• WHAT NEEDS TO BE DONE
Pull out every line below that holds the word "computer".

• TASK INPUT
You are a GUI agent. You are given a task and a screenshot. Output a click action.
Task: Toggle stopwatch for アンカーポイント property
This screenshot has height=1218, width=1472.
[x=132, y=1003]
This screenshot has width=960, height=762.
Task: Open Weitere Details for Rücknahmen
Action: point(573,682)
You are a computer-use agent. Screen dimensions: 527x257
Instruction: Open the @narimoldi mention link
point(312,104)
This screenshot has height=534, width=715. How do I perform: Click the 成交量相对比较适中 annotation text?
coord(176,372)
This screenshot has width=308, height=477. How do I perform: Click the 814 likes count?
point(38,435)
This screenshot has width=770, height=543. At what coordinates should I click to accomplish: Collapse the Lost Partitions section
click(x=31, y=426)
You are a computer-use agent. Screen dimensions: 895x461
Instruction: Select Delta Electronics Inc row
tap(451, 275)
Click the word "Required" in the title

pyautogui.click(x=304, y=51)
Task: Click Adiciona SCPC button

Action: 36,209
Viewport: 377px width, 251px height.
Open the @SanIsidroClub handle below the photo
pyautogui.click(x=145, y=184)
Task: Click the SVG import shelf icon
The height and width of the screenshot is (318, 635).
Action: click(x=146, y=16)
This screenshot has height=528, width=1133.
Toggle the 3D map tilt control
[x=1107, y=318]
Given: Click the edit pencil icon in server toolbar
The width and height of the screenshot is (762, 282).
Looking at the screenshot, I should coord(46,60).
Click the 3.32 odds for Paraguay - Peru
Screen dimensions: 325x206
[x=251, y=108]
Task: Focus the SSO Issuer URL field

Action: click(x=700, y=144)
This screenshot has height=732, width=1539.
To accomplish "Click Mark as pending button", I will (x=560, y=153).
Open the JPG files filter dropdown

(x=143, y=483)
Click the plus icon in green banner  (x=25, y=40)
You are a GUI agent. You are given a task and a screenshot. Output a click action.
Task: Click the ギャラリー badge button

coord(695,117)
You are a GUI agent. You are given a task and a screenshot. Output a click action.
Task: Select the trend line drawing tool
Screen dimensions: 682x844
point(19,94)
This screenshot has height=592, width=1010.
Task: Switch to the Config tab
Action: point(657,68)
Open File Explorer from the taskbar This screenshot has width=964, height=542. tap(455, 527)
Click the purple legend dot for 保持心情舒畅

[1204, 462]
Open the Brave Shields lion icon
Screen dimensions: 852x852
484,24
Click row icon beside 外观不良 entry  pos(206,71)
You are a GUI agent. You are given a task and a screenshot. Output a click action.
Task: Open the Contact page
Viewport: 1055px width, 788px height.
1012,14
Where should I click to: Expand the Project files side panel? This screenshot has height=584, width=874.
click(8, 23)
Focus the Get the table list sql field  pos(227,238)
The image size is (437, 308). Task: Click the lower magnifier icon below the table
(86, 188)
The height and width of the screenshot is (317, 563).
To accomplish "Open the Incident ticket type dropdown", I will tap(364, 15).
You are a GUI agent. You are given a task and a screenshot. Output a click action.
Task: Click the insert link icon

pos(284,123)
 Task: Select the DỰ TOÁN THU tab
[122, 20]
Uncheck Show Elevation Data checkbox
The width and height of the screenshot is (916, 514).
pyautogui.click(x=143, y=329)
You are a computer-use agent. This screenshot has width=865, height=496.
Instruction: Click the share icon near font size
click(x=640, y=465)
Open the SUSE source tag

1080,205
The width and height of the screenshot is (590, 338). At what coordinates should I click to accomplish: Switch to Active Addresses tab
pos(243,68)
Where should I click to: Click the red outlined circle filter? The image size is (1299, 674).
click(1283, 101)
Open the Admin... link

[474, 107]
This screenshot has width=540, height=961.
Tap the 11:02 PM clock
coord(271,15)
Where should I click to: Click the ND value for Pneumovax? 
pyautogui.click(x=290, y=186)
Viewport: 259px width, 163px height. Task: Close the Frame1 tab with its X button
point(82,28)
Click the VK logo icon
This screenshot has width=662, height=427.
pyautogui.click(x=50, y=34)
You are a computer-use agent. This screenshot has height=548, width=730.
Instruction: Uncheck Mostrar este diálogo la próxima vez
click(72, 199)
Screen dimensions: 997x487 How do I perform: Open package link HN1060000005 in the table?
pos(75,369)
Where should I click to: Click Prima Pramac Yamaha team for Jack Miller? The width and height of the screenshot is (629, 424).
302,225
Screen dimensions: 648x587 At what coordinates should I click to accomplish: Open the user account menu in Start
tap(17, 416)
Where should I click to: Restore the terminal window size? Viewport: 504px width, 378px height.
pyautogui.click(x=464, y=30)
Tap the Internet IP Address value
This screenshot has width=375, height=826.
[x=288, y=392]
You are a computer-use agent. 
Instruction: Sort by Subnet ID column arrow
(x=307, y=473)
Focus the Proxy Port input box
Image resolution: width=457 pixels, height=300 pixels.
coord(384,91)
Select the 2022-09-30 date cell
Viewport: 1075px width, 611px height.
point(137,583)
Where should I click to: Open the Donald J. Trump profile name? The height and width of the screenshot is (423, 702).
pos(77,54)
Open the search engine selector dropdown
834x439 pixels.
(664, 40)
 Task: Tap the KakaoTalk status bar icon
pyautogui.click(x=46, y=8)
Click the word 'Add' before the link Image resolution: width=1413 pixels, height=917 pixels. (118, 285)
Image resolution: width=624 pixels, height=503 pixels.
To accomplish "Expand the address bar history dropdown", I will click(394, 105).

• TASK OUTPUT
You are a computer-use agent. Screen dimensions: 527x257
You are a computer-use agent. Screen dimensions: 895x461
You are a computer-use agent. This screenshot has width=865, height=496.
You are a computer-use agent. This screenshot has height=548, width=730.
You are a computer-use agent. 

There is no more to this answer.